Gerenciamento costeiro
As zonas costeiras de todo o mundo sempre foram um foco de atração para o estabelecimento humano devido a uma série de fatores envolvendo aspectos como facilidade de acesso, variedade e abundância de recursos naturais, beleza paisagística, além de oferecer portos naturais, propiciando o adensamento humano nestas áreas. O Brasil, favorecido por uma grande extensão de costa, em torno de 7.500 km, não foge a esta regra, concentrando atualmente 70% de sua população distribuída em 75% dos grandes centros urbanos.

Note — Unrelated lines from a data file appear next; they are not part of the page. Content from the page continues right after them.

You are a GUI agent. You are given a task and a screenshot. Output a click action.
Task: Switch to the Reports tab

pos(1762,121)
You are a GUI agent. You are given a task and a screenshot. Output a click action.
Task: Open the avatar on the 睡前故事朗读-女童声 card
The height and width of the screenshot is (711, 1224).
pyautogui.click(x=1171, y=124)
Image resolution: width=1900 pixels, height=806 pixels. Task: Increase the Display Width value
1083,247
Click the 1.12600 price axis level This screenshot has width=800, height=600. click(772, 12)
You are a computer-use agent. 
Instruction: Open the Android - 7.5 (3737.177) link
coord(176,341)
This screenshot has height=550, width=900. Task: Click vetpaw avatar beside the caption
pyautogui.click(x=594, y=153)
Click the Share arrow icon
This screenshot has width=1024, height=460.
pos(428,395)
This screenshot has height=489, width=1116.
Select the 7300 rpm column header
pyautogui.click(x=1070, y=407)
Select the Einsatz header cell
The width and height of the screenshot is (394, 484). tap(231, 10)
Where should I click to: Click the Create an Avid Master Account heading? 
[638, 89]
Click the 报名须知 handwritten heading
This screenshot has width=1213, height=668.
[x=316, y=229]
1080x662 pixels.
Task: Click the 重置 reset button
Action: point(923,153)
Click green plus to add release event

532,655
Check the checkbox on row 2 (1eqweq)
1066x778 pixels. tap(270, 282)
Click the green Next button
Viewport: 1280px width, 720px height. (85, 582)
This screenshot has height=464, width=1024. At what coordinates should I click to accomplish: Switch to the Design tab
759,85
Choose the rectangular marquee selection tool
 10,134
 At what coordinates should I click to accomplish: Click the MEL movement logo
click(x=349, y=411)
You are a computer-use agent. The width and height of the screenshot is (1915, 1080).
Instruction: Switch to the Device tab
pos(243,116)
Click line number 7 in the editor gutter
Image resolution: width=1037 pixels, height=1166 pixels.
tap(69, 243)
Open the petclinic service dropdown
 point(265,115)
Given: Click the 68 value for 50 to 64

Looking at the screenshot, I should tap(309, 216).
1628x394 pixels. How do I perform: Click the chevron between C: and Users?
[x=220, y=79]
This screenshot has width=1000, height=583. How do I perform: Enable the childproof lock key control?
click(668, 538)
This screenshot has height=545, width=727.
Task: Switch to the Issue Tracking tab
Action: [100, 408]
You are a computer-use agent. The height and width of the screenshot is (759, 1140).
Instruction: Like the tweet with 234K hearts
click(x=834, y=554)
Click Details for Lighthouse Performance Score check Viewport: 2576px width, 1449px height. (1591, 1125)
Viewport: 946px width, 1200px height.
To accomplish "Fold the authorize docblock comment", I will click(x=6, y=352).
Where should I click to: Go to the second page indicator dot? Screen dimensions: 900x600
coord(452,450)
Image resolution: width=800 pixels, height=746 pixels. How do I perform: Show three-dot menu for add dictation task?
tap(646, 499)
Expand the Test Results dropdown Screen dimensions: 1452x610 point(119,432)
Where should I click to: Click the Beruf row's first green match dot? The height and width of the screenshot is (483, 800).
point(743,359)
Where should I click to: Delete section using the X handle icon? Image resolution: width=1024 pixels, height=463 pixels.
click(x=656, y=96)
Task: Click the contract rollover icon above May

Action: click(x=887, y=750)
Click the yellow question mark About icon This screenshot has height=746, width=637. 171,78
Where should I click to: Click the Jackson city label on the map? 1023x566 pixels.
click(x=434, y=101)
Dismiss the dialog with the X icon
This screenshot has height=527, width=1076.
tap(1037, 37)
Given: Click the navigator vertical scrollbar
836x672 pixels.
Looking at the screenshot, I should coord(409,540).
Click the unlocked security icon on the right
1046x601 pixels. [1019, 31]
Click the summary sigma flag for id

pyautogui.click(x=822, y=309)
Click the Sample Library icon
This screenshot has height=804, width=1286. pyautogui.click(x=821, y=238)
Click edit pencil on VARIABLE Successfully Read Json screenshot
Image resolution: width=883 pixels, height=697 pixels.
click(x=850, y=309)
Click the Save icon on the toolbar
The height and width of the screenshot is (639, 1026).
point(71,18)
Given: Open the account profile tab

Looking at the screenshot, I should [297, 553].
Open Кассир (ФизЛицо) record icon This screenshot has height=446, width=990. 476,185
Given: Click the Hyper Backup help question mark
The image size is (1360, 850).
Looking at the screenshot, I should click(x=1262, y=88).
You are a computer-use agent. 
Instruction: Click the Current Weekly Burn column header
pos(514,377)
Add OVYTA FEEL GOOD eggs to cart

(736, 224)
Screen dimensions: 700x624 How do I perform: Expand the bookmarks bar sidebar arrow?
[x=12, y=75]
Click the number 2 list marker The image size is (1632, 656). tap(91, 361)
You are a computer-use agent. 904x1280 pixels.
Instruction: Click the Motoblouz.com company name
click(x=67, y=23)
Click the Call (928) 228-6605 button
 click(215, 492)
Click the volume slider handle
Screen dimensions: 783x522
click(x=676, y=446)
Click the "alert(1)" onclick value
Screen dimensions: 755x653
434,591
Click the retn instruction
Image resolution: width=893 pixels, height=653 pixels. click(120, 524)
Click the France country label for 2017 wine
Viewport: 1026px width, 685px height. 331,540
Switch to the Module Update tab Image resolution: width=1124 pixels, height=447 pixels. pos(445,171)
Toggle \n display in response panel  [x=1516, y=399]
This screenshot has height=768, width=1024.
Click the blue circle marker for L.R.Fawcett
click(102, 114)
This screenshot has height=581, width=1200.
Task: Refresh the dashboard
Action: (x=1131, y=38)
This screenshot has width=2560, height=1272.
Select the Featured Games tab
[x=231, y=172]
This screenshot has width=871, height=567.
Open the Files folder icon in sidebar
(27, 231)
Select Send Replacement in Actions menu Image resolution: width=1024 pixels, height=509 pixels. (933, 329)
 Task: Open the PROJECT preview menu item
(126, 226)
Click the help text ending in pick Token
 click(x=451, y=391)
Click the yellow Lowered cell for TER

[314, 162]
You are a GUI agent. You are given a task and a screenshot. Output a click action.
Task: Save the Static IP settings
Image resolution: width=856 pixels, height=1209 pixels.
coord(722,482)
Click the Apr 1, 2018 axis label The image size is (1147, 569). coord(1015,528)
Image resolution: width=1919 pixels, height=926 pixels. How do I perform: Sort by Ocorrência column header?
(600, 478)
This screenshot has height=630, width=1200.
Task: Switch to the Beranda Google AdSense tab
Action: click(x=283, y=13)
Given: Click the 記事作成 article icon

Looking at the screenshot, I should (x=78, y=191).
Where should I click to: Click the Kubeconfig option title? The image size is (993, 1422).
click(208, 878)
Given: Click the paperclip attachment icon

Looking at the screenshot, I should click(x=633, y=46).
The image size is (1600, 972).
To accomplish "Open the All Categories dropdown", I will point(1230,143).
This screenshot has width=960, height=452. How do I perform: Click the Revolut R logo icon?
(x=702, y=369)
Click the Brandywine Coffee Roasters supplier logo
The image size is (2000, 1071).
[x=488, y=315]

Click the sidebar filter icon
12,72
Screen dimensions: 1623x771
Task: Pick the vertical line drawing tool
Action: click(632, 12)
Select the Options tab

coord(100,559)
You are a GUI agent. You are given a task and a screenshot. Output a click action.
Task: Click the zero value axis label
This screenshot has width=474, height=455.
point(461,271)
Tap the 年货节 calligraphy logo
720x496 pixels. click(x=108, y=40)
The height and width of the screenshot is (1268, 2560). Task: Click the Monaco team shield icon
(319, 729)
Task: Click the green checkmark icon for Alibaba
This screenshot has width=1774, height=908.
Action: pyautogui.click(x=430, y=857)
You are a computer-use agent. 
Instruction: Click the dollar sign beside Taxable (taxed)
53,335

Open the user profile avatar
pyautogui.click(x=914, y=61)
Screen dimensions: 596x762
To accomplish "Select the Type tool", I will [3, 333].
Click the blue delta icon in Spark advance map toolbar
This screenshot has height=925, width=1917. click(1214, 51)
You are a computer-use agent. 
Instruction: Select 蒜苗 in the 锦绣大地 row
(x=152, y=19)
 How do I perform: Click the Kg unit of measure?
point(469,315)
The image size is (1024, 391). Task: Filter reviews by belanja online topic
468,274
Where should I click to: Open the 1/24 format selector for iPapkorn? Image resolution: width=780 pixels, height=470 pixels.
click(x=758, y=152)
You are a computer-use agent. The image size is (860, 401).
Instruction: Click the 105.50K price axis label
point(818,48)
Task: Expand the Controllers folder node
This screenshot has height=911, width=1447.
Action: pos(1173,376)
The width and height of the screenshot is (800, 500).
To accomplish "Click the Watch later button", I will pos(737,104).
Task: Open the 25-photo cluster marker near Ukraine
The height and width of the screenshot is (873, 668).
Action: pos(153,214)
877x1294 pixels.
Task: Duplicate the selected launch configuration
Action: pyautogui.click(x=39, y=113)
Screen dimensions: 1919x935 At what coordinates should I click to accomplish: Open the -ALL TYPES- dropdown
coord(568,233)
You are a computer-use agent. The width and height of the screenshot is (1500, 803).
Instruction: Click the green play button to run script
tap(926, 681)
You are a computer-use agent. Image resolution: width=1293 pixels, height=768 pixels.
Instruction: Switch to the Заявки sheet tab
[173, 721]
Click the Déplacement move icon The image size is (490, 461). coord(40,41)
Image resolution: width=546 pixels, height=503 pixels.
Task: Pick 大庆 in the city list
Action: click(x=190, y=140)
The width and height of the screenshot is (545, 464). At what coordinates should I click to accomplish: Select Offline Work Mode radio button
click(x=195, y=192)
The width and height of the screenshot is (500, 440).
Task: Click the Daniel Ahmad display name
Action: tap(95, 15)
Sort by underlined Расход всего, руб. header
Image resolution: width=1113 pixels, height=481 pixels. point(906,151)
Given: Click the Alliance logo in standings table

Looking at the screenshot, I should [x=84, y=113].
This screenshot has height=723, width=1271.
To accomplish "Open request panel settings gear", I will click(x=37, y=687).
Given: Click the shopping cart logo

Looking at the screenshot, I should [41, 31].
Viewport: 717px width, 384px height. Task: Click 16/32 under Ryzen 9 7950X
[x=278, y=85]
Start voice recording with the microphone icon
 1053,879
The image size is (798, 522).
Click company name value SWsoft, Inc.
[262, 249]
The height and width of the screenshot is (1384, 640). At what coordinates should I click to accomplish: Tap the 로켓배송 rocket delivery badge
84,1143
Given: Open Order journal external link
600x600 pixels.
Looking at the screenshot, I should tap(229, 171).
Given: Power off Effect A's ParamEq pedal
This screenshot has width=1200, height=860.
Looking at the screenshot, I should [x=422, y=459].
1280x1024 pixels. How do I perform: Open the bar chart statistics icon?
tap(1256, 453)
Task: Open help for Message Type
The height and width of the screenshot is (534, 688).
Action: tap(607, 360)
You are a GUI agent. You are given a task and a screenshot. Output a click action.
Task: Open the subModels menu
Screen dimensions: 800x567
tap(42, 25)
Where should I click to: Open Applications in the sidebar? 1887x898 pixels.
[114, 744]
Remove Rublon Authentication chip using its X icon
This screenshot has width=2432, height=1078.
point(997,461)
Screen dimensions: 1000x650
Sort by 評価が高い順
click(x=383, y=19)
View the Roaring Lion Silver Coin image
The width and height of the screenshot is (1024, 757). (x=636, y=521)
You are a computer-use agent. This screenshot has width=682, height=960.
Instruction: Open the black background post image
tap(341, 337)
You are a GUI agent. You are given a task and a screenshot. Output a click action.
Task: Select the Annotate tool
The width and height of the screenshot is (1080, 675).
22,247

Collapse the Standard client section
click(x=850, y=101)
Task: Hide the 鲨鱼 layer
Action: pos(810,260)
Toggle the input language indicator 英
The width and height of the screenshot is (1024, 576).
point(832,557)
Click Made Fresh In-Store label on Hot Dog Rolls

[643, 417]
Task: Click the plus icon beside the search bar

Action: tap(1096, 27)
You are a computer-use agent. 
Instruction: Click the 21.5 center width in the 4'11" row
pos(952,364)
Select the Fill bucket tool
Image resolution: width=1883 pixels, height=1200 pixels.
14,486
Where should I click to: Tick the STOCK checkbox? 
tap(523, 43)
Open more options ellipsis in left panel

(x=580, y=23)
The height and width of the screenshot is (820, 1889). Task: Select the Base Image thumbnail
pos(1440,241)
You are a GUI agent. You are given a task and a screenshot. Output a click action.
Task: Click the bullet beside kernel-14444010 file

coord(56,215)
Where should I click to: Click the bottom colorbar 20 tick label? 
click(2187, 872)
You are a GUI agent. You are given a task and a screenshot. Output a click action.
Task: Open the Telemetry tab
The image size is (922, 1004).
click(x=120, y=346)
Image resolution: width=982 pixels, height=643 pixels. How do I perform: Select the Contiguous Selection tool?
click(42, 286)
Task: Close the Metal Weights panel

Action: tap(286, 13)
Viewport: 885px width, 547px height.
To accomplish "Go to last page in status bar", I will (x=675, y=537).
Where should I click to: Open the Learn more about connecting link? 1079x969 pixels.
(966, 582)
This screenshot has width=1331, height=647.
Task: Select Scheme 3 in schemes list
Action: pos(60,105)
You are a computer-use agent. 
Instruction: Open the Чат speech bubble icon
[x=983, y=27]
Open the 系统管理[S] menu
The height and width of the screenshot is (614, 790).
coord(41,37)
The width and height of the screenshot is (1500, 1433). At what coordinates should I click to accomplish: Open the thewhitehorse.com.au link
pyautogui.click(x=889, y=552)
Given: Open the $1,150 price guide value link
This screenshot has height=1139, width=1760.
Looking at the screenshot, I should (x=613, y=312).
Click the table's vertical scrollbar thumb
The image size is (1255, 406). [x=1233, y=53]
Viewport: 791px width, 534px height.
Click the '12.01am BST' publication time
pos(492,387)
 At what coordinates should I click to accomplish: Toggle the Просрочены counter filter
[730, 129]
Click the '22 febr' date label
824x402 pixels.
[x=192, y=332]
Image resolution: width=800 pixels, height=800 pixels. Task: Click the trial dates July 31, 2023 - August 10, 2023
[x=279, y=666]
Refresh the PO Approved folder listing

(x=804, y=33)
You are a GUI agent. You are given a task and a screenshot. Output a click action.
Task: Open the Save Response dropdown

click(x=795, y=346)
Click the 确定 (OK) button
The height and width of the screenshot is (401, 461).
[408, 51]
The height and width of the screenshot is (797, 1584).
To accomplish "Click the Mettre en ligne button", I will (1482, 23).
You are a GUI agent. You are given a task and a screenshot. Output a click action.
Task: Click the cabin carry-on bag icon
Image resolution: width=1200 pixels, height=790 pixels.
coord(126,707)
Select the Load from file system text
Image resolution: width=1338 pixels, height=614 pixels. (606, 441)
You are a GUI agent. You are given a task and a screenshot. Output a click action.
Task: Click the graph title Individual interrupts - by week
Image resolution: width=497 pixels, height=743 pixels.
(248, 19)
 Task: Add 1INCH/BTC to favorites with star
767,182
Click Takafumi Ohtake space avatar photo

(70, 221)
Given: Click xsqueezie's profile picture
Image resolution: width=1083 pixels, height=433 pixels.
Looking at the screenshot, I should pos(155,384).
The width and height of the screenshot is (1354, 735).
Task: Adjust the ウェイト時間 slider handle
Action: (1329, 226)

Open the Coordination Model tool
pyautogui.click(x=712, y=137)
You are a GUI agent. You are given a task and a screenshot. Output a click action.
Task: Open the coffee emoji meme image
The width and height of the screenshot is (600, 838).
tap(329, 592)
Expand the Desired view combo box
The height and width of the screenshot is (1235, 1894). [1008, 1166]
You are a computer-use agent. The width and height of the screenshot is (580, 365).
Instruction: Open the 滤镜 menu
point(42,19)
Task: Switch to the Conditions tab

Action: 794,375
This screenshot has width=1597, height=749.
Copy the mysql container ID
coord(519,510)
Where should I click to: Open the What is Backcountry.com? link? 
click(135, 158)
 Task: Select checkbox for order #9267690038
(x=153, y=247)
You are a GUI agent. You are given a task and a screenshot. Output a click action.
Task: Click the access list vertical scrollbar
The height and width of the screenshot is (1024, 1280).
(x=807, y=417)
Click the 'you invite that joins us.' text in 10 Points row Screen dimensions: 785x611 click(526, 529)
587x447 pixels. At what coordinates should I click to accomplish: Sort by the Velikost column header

Historicamente as pressões antrópicas na zona costeira brasileira foram apoiadas em diferentes fases econômicas. Num momento inicial, a zona costeira foi habitada por nações indígenas, que por falta de habilidades tecnológicas, eram limitadas, em seu crescimento, pelos próprios recursos naturais, interagindo, portanto, com o ambiente de uma maneira que não diferia muito daquela de qualquer outra espécie. Com isto, a modificação introduzida no ambiente natural era pequena. Com a colonização européia e a instalação de uma economia extrativista e exportadora primária, a região passou a ser ocupada por portos, principalmente em pontos onde esta vocação era natural, como baias protegidas e estuários. Neste período as forças antrópicas de modificação ambiental eram distribuídas, pois se por um lado parte da população se entregava as atividades portuárias, outra parte era obrigada a migrar para o interior em busca das riquezas exportáveis, como ouro, pedras preciosas e mais tarde, produtos agrícolas.